→ Brief: Take the data below and extract the lines from the one with "You are a GUI" to the one with "The height and", inclusive, exactly as written.

→ Provided data:

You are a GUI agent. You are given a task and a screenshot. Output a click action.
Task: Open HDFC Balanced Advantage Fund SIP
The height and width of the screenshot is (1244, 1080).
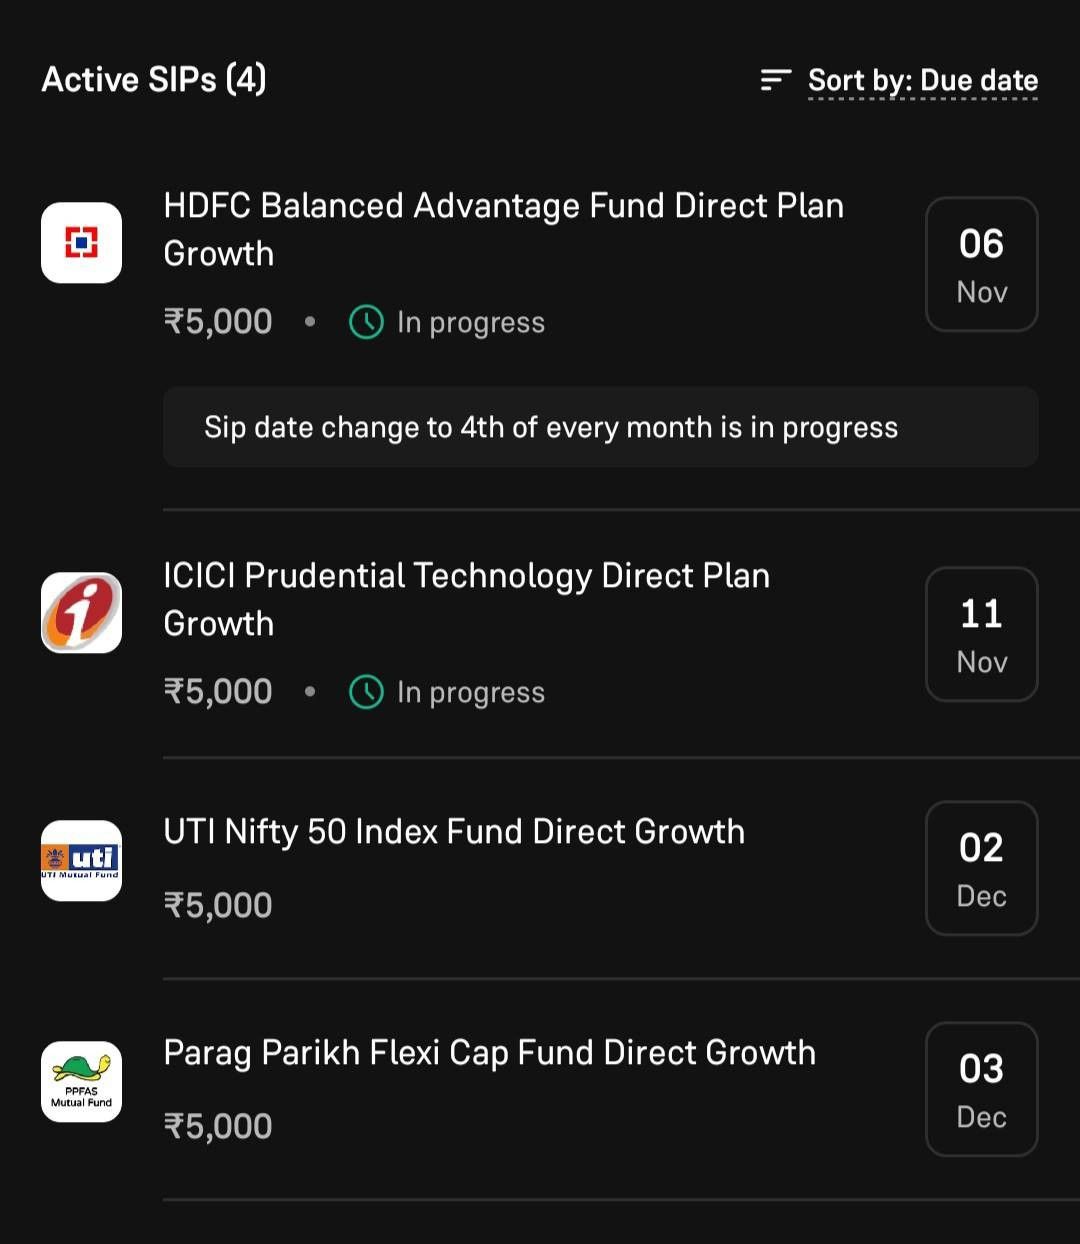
--
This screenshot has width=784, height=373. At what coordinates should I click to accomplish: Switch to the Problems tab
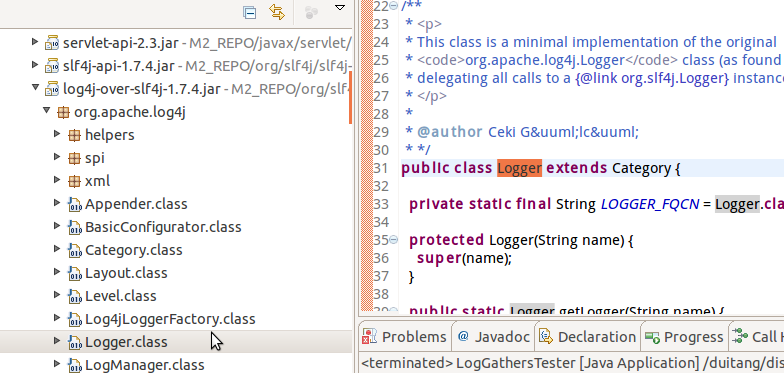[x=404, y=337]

→ Finished exercise:
You are a GUI agent. You are given a task and a screenshot. Output a click action.
Task: Open HDFC Balanced Advantage Fund SIP
The height and width of the screenshot is (1244, 1080).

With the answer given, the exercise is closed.